Category Theory, Projective and Injective Objects

Projective Objects

An object is projective if each morphism downstairs has a lift upstairs. Here is the technical definition.

An object P is projective if, for any pair of objects A and B, and any epic morphism f from A to B, and any morphism g from P to B, there is at least one morphism h from P to A such that hf = g.

If the category admits free objects, and if epic is the same as onto, every free object is projective. If P is free, follow its generators to B, and then take preimages under f. It doesn't matter which preimages you choose. You now have a map from the generators of P into the elements of A. This map defines a morphism h from P to A. The composition hf gives a morphism from P to B, and this morphism agrees with g, at least on the generators of P. Yet if morphisms agree on the generators of a free object, they are the same. A morphism h has been constructed, the diagram commutes, and P is projective.

Injective Objects

An object is injective if each morphism upstairs implies a morphism downstairs. Here is the technical definition.

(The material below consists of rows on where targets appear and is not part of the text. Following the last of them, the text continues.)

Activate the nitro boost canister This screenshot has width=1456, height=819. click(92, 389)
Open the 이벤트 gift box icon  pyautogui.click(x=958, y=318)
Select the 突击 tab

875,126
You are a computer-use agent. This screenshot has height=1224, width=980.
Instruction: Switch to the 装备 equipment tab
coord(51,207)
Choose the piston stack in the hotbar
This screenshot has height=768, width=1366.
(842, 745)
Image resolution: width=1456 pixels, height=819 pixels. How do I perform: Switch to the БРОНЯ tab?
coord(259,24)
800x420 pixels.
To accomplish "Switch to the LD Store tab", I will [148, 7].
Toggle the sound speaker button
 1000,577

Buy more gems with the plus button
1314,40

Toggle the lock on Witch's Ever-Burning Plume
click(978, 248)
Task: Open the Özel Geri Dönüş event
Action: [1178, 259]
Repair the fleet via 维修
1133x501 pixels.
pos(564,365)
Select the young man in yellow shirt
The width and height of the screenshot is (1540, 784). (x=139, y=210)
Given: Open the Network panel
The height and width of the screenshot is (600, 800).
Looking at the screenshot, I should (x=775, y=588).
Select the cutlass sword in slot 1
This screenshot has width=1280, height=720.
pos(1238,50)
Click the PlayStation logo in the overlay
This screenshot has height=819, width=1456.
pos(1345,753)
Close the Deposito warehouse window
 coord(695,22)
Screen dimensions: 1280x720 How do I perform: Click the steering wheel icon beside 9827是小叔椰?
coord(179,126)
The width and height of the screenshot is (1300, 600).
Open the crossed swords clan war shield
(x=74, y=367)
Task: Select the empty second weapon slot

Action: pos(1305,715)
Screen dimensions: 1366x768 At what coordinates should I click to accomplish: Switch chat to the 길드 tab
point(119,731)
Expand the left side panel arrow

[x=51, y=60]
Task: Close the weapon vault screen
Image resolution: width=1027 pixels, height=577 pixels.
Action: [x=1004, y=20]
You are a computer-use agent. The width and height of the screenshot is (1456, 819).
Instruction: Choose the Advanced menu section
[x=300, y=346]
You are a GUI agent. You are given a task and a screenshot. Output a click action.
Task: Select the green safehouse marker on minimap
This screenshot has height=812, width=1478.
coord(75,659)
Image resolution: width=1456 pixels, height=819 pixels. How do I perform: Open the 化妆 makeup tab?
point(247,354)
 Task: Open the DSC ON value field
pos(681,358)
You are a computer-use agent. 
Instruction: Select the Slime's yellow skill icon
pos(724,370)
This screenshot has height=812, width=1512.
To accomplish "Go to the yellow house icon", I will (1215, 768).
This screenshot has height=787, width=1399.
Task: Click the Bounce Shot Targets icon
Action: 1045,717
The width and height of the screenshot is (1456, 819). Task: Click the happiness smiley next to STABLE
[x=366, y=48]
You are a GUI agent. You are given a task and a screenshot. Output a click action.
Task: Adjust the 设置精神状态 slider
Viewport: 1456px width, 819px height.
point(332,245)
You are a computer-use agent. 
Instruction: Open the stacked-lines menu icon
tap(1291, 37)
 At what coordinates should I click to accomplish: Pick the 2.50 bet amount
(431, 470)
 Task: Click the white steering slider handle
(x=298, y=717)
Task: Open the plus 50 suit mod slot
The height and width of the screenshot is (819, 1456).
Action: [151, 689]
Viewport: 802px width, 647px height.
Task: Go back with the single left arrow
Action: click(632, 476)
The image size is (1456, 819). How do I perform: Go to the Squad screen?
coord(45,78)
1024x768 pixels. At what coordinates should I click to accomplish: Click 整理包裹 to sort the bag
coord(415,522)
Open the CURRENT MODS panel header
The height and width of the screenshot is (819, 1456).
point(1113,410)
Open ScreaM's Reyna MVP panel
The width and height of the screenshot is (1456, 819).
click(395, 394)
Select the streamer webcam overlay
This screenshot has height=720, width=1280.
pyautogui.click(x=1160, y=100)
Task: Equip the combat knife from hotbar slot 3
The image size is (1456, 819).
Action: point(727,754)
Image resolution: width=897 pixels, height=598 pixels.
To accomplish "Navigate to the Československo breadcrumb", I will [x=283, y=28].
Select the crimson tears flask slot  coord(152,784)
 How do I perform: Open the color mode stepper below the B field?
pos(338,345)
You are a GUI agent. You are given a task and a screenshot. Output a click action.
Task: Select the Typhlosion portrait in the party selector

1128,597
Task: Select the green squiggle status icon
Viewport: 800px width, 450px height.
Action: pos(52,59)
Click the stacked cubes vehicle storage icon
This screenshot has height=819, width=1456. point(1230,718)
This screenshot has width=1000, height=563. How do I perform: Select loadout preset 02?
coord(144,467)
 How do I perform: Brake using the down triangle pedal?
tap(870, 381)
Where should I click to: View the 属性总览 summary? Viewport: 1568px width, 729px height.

An object J is injective if, for any pair of objects A and B, and any monic morphism f from A to B, and any morphism g from A to J, there is at least one morphism h from B to J such that fh = g.

A free object need not be injective. Consider the category of abelian groups. Set J = A = B = Z. Clearly J is a free object. Let f map 1 to 2, and let g map 1 to 1. Since fh always maps 1 to an even number, it cannot equal g.